# What the task requires:
Output the opening lines of the records exactly. End with the line that contains "has height=481, width=816.".
*** Source information ***
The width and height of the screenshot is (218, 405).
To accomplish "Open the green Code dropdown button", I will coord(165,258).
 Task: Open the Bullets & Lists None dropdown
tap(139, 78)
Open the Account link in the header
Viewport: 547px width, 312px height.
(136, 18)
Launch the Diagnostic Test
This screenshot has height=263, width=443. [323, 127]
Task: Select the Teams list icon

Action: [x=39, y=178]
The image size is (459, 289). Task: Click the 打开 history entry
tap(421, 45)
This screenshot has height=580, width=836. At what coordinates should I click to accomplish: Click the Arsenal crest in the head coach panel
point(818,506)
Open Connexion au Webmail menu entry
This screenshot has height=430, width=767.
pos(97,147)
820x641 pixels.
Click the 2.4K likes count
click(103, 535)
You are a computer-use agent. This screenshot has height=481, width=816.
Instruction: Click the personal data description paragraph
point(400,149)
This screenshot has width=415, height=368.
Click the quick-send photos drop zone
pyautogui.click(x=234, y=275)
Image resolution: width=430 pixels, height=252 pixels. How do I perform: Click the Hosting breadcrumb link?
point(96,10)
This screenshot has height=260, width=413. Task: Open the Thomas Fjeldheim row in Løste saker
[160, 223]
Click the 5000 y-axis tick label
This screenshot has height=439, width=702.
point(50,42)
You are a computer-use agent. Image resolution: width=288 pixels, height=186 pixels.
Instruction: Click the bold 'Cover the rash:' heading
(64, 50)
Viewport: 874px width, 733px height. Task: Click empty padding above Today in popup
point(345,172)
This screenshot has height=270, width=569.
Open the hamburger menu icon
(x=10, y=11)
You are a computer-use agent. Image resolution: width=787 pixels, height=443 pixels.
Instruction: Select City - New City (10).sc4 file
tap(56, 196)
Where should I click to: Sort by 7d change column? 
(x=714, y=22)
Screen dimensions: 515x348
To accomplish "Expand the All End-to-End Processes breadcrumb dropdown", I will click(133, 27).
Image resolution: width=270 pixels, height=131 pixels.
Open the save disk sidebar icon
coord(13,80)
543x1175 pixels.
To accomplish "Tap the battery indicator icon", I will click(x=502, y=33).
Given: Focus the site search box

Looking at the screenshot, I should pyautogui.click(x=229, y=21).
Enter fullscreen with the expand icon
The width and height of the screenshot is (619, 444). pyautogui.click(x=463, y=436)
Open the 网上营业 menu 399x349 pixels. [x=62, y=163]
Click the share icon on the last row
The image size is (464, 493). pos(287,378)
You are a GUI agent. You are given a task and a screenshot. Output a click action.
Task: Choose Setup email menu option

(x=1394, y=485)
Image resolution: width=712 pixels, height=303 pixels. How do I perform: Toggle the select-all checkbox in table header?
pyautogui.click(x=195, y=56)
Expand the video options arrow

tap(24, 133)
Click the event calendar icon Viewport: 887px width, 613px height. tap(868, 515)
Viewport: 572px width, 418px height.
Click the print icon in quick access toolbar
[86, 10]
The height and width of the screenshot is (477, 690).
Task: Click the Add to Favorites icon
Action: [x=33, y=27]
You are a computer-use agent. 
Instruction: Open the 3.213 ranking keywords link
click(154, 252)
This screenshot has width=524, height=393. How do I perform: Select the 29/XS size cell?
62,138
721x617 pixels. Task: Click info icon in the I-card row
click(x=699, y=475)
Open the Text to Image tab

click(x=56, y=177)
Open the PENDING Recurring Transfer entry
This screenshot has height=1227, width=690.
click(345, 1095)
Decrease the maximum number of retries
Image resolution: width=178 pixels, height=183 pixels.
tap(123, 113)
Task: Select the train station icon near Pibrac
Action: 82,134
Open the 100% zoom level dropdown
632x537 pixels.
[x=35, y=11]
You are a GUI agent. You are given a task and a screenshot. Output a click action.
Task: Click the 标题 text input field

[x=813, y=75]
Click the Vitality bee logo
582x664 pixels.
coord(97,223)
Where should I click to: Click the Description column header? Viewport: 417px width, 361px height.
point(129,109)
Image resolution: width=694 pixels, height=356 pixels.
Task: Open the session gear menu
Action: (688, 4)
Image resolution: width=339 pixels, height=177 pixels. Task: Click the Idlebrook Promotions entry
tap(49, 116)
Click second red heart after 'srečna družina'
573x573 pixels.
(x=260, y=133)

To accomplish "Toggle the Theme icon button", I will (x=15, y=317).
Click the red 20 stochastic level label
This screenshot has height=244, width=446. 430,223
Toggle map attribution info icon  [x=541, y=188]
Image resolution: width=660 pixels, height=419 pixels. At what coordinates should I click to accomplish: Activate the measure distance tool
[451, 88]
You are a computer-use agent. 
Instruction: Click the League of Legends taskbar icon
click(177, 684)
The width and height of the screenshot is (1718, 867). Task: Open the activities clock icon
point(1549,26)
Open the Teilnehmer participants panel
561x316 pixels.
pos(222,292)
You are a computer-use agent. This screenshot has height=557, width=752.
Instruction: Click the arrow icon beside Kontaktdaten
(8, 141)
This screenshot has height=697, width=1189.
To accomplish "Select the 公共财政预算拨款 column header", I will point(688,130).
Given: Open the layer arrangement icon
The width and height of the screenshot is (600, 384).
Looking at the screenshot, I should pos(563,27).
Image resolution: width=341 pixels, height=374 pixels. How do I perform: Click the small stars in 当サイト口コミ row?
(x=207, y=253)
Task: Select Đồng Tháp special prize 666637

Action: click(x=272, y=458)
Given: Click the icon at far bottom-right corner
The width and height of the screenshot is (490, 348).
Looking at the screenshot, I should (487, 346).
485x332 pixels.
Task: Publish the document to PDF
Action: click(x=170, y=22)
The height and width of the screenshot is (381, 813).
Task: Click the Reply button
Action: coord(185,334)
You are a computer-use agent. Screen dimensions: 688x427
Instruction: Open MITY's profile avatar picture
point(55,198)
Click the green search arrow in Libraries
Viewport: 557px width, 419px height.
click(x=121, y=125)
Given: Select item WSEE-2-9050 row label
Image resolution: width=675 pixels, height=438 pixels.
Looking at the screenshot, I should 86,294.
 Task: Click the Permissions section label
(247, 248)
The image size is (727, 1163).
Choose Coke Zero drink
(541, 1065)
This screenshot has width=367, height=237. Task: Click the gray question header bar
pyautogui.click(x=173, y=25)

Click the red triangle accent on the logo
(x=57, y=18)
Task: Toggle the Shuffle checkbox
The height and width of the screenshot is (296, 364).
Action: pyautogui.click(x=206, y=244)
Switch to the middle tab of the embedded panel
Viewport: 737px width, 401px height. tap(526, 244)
*** End of Source information ***
# Written response:
The width and height of the screenshot is (218, 405).
To accomplish "Open the green Code dropdown button", I will coord(165,258).
 Task: Open the Bullets & Lists None dropdown
tap(139, 78)
Open the Account link in the header
Viewport: 547px width, 312px height.
(136, 18)
Launch the Diagnostic Test
This screenshot has height=263, width=443. [323, 127]
Task: Select the Teams list icon

Action: [x=39, y=178]
The image size is (459, 289). Task: Click the 打开 history entry
tap(421, 45)
This screenshot has height=580, width=836. At what coordinates should I click to accomplish: Click the Arsenal crest in the head coach panel
point(818,506)
Open Connexion au Webmail menu entry
This screenshot has height=430, width=767.
pos(97,147)
820x641 pixels.
Click the 2.4K likes count
click(103, 535)
You are a computer-use agent. This screenshot has height=481, width=816.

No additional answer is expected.